Although the prescription problem in the present case is not a frequent occurrence, the majority has created an imprudent exception to the general rules of interruption of prescription by holding that prescription is interrupted when a poor widow is able to convince the trier of fact that she made a verbal, nonjudicial claim against the succession of her relatively rich husband within the prescriptive period.1 One would hope that this exception will not be extended beyond cases involving the marital portion.
Under La.C.C. art. 2436, the period of liberative prescription for the surviving spouse’s right to claim the marital portion is three years, and prescription accrues from the date of the deceased spouse’s death. The question in this case is whether the prescriptive period was interrupted or suspended. prior to this suit, which was filed by the surviving spouse more than three years after her husband’s death.
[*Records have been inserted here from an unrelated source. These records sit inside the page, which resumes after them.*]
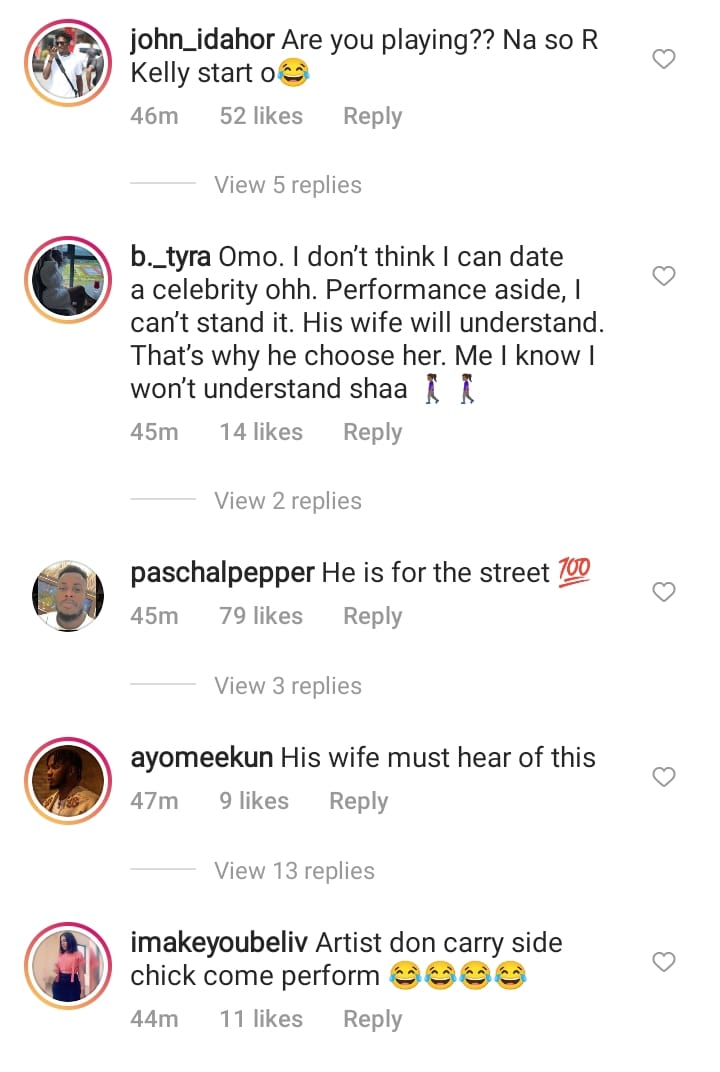Open the ayomeekun username link
Screen dimensions: 720x1072
point(202,758)
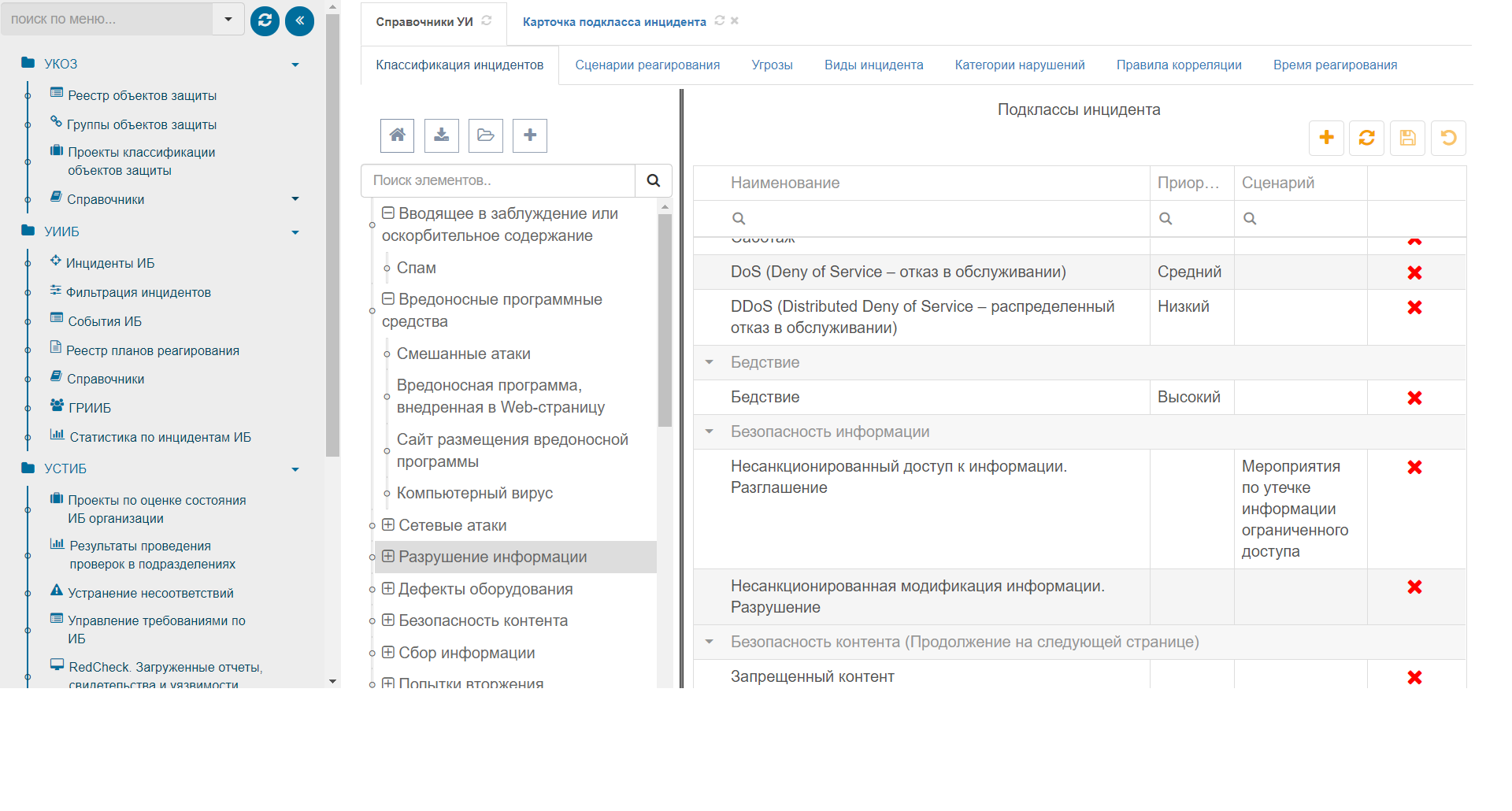This screenshot has width=1512, height=811.
Task: Select Компьютерный вирус in the tree
Action: pos(474,493)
Title XXIV of Book III of the Civil Code provides relative to prescription, and Chapter 2 thereof provides relative to interruption and suspension of prescription. Prescription is interrupted under La.C.C. art. 3462 when the obligee files suit against the obligor (or upon service under certain circumstances). The only other codal method of interrupting prescription is by acknowl-edgement, and this record, while containing evidence that the heirs realized there was considerable substance to the surviving spouse’s claim, falls far short of establishing acknowledgement sufficient to interrupt prescription.
Prescription may be suspended in favor of certain persons, but only when an exception is established by legislation. La.C.C. art. 3468-69. There does not appear to be an exception applicable in this case.
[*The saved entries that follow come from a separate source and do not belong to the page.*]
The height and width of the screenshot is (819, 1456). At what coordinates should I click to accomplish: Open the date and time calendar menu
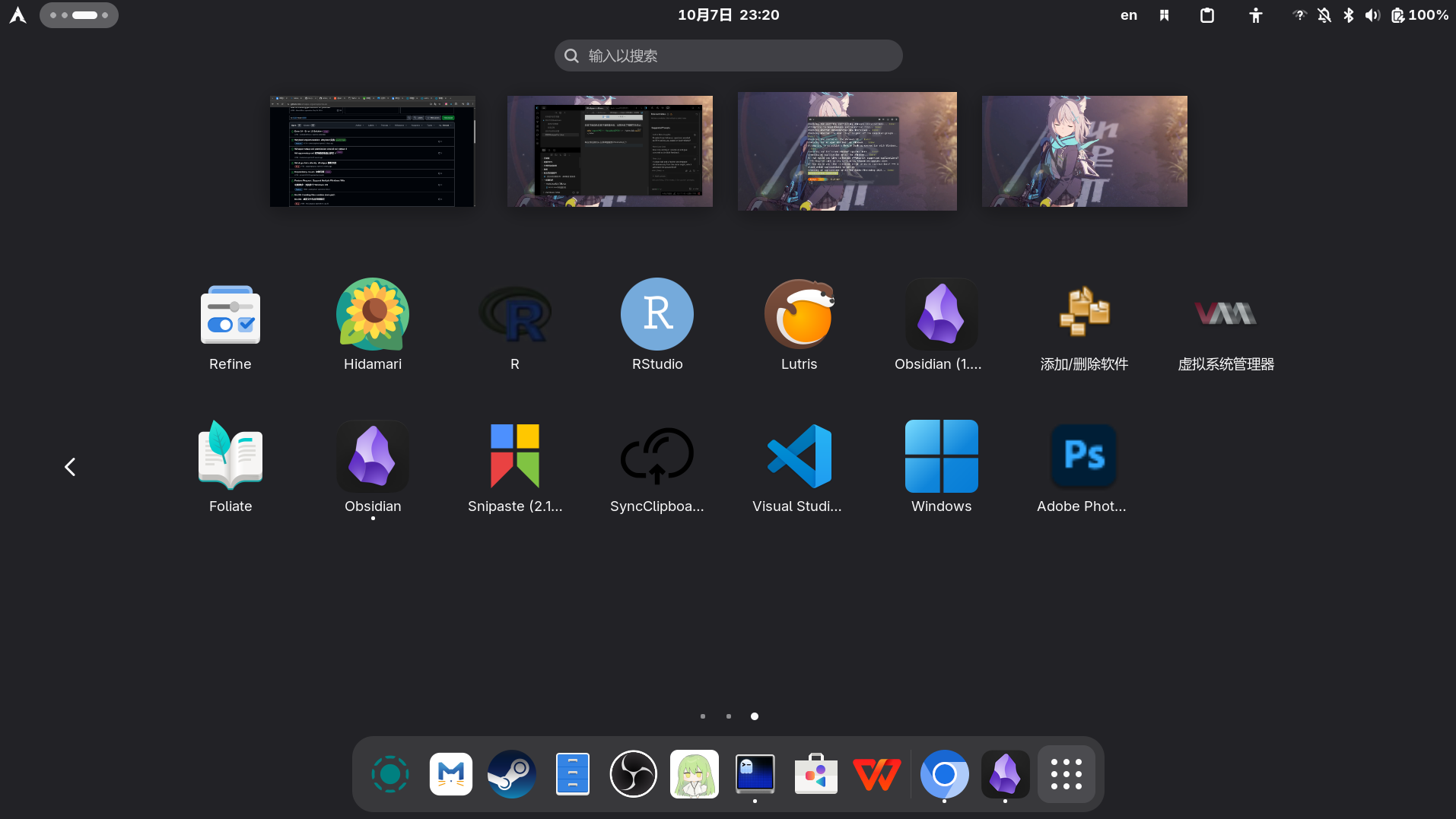coord(728,15)
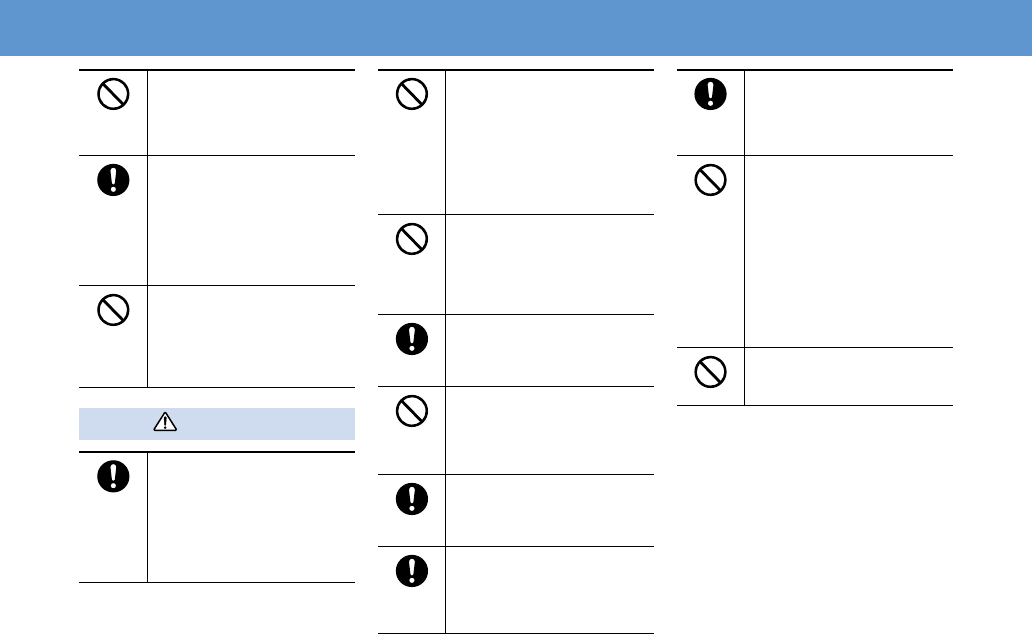
Task: Select the left-column prohibition icon just above the caution banner
Action: pyautogui.click(x=113, y=310)

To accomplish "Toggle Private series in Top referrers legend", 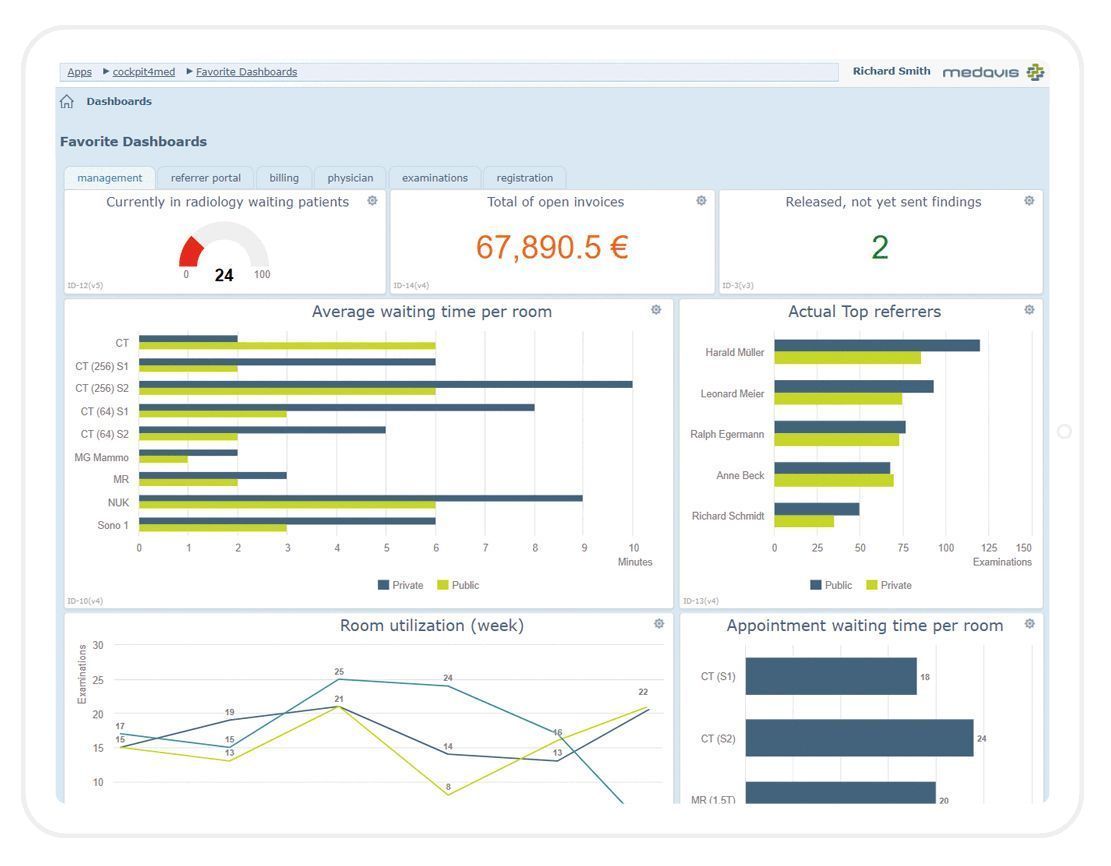I will click(x=888, y=585).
Finally, the doctrine of contra non va-lentem agere nulla currit praescriptio is not applicable here. At no time was the surviving spouse unable to file suit, and never was she lulled into reasonably believing that filing suit was unnecessary.
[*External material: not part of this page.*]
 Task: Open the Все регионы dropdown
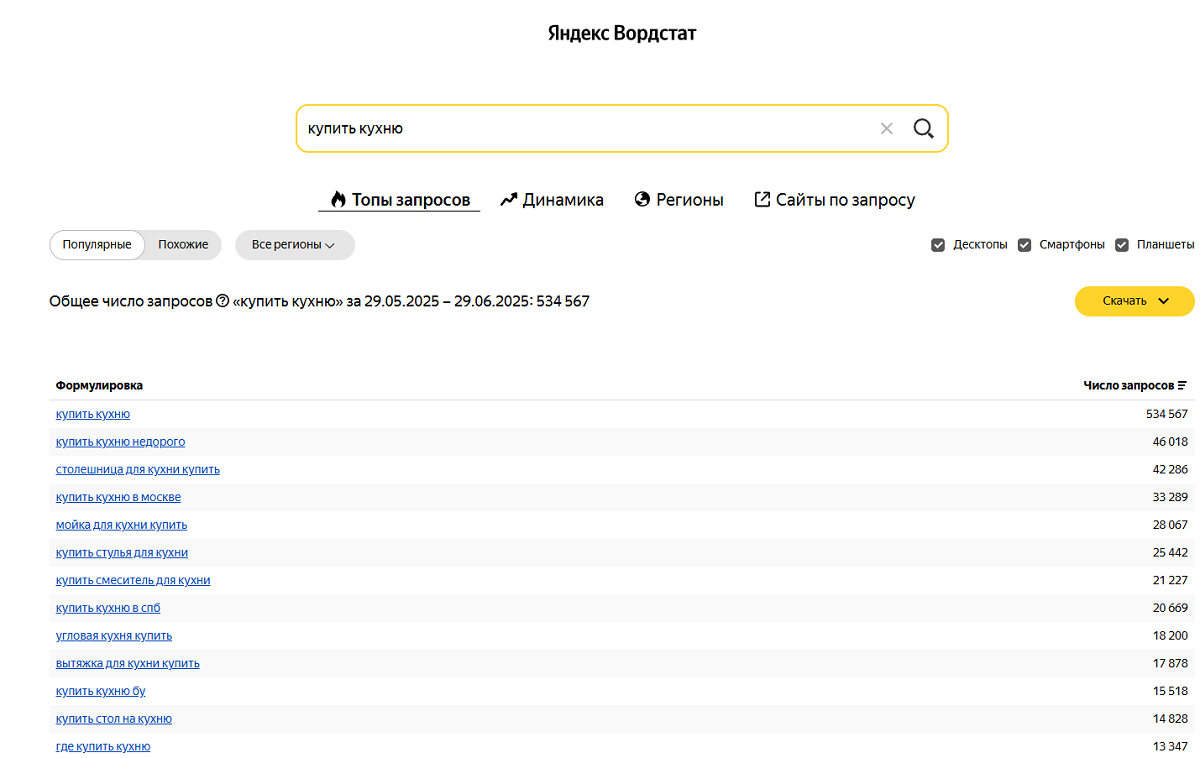(x=294, y=245)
In the cases cited by the majority opinion, various methods of asserting the claim were approved, but in every case the claim was asserted by some type of judicial action. Here, the surviving spouse did not necessarily have to file a separate action, but could simply have filed her claim in the succession proceeding against the provisional administrator, who was appointed less than one year after the deceased spouse's death. Compare Succession of Tacón, 186 La. 418, 172 So. 513 (1937). Inasmuch as no claim of any kind was judicially asserted within the prescriptive period so as to interrupt prescription, the judgments of the lower courts should be affirmed.

. A more justifiable exception might have been created on the basis that prescription did not run on the surviving spouse's claim as long as she remained in possession of the succession property from which the marital portion would be taken. Compare Kivlen v. Horvath, 163 La. 901, 113 So. 140 (1927), which held that prescription on the right to attack a tax sale does not run as long as the owner-tax debtor remains in possession of the property.